Here is a prime example of an AMES past participant moving into the role of a pivotal facilitator and mentor. Neelam Khare was a YouthMADE participant and is now the Coordinator and mentor for the HumanEYES program.

Neelam Khare is an emerging community artist, facilitator, film-maker, organizer and a communications student at Simon Fraser University. She was introduced to documentary filmmaking when she set off across Canada to document a film on resource extractive processes and its impacts on frontline communities. Her passion for film continued as she was accepted for the DOXA Kris Anderson Program in partnership with the NFB to further her training and connections in film-making. She co-founded the Girls In Real Life program that supported young women in exploring their identity, building healthy relationships and self-esteem, and providing a writing and zine-making mentorship that would feature their work in the community. She has worked with arts and social-change based organizations (the Global Citizen’s Program with the Vancouver School Board, Access to Media and Education Society, the Intercultural Film Institute at Collingwood Neighbourhood House, the Canadian Youth Climate Coalition and others) that recognizes the role creativity and dialogue can play in connecting with self, building relationships, creating social change and imaging spaces for diversity and arts to thrive. Along with her community work, she pursues her passion for music, vocals, and acting for her personal development. She’s studying music theory and piano at the Vancouver Community College, Vocal training at the Soulful Melody Institute, and was accepted in the acting program at Blue Egg Studio. She hopes to build bridges between communities, cultures, and her passion for the arts to transform oppressive spaces and contribute to meaningful change.

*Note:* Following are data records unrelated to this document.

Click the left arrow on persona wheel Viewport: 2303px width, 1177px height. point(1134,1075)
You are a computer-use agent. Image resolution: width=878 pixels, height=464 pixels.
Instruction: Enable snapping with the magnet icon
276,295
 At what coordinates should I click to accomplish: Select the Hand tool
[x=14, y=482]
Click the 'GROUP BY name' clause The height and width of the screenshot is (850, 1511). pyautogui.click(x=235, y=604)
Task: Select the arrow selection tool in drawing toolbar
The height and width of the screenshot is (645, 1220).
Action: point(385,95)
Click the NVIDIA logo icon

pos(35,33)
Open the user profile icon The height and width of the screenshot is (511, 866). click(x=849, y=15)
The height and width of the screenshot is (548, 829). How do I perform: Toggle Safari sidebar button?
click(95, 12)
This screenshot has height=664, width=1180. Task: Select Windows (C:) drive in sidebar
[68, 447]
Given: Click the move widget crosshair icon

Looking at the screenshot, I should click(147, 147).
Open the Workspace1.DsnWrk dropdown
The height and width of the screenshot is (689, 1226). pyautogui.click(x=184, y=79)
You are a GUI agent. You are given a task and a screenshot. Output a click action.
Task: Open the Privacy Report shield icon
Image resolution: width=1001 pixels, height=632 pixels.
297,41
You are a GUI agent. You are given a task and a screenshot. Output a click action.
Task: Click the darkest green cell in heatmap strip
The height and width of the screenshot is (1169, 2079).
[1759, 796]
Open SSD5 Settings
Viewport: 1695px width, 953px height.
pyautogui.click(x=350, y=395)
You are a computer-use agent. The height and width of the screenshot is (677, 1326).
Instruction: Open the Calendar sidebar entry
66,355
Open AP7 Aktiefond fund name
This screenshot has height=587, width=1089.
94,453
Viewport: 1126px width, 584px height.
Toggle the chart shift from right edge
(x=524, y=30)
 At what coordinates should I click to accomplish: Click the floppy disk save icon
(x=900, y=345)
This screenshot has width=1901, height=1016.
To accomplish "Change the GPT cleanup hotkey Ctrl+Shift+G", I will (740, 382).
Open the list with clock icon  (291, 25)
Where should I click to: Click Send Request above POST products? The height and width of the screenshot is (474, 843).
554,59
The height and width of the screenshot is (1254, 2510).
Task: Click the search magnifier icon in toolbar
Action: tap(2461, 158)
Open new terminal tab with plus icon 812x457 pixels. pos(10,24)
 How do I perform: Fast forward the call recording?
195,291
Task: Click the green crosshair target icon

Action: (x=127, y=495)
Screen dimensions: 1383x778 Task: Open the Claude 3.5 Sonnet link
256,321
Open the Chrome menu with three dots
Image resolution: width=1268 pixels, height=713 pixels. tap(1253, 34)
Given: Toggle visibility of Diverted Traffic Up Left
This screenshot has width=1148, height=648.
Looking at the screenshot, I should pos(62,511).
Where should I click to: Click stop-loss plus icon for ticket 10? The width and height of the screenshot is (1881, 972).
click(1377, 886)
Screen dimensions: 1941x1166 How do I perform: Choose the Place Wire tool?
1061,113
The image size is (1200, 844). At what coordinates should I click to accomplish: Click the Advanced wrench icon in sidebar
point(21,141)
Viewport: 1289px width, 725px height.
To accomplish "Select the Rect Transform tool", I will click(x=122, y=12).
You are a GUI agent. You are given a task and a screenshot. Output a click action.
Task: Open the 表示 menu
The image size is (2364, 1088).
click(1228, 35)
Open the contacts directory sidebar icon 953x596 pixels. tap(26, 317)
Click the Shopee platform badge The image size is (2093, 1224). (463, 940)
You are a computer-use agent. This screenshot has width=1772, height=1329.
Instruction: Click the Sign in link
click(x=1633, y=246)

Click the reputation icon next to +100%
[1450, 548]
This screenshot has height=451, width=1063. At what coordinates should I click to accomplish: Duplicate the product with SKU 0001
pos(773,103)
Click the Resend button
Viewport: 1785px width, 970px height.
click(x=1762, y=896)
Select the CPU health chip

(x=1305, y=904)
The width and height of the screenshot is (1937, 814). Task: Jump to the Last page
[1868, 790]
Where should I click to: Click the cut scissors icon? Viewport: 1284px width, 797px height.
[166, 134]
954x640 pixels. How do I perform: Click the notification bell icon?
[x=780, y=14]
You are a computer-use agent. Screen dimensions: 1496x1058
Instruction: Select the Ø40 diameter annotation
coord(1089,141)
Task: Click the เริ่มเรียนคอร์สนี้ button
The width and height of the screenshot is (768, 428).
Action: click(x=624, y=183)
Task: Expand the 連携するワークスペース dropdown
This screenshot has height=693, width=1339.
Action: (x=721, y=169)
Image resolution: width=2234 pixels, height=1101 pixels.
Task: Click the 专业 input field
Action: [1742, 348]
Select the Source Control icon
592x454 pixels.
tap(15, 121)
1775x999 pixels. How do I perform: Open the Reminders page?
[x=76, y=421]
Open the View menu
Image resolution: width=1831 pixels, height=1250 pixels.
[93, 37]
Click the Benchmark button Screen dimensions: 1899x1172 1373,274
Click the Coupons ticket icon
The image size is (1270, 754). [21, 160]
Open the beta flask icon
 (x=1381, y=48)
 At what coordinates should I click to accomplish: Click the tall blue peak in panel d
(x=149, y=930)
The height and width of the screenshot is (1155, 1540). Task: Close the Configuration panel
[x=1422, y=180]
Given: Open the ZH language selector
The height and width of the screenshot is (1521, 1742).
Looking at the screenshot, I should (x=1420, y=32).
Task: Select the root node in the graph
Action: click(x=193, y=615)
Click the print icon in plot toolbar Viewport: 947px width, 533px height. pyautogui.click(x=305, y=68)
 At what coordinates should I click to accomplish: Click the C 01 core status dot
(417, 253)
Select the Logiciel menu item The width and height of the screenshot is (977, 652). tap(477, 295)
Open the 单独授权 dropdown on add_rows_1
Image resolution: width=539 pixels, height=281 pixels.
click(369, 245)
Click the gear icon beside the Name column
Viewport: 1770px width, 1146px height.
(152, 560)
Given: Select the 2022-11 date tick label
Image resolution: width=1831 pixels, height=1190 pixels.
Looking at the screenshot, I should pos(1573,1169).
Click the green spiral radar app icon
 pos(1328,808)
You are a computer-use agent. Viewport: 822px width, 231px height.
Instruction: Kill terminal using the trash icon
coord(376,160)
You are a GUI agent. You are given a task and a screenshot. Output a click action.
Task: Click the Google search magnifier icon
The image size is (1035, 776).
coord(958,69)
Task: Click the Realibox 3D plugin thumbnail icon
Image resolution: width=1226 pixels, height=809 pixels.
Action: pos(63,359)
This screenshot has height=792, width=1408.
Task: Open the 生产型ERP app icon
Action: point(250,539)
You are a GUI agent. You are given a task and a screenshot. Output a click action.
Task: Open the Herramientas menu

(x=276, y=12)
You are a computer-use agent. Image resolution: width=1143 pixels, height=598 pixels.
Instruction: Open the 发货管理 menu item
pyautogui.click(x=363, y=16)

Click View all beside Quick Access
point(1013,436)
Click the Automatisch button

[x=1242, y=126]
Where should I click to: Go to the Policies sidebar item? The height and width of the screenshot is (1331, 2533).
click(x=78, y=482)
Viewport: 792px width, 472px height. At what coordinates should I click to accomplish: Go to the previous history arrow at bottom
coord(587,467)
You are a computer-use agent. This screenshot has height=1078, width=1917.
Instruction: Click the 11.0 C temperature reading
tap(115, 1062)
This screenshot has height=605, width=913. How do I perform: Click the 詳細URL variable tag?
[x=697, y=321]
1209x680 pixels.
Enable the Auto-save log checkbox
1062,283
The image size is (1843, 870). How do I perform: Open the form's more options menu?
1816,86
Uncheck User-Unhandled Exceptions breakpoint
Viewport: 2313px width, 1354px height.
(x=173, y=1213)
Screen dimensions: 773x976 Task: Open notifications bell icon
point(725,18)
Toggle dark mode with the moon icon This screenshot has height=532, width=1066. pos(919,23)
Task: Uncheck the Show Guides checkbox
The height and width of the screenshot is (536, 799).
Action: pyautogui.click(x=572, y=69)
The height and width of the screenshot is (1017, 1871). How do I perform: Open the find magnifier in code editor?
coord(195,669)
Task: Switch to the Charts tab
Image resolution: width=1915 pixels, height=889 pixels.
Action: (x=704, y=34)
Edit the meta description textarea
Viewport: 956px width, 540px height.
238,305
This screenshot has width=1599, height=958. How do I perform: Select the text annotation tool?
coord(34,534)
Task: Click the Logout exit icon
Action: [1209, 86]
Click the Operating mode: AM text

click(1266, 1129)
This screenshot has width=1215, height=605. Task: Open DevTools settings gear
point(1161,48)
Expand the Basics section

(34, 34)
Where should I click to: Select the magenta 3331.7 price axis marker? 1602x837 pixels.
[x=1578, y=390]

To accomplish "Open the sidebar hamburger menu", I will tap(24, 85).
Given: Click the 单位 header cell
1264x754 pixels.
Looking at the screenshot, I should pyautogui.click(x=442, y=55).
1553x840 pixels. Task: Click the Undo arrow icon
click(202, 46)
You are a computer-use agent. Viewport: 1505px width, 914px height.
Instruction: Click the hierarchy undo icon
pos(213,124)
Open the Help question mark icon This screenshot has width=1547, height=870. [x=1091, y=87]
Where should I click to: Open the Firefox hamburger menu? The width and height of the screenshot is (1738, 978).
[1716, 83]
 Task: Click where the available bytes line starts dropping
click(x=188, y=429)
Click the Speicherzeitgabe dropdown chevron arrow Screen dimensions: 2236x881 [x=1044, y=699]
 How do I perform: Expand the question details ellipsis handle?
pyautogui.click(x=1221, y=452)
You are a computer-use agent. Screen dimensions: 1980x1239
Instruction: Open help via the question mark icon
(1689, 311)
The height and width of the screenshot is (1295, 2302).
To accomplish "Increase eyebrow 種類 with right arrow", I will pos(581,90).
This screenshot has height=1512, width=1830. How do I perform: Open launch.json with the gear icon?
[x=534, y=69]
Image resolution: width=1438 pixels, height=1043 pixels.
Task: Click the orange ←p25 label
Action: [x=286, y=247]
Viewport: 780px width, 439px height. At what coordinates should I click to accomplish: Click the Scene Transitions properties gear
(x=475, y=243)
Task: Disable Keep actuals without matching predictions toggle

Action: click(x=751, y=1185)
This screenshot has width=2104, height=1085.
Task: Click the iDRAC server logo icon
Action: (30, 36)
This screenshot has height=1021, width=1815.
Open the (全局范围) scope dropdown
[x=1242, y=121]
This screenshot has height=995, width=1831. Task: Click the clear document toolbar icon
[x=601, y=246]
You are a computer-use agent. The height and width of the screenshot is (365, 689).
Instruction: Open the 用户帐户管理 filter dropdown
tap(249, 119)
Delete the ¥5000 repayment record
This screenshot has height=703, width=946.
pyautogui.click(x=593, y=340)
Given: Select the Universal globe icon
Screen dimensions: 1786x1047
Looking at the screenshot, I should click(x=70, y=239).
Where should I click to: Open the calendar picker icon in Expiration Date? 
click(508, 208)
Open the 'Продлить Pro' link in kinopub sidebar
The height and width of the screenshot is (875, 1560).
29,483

Past Participant interview with Neelam Khare

Neelam on the HumanEYES work she is doing this year:
 
Hi! My name is Neelam, and I’ve been working with Access to Media and Education Society as the coordinator for the HumanEyes project.  Human Eyes is an arts-based inter-generational storytelling program for elementary students in BC. Over the course of six workshops with each class, students engage in activities that delve deeper into building trust and community, exploring power and liberation, art and storytelling, and connecting to identity and ancestry. During the six weeks, students create and collaborate on an art piece for the HumanEYES showcase that brings all the schools together. I’m personally really excited to be working in a team of inspiring community facilitators, mentors, educators and students who bring courage, depth, truth and passion to this program.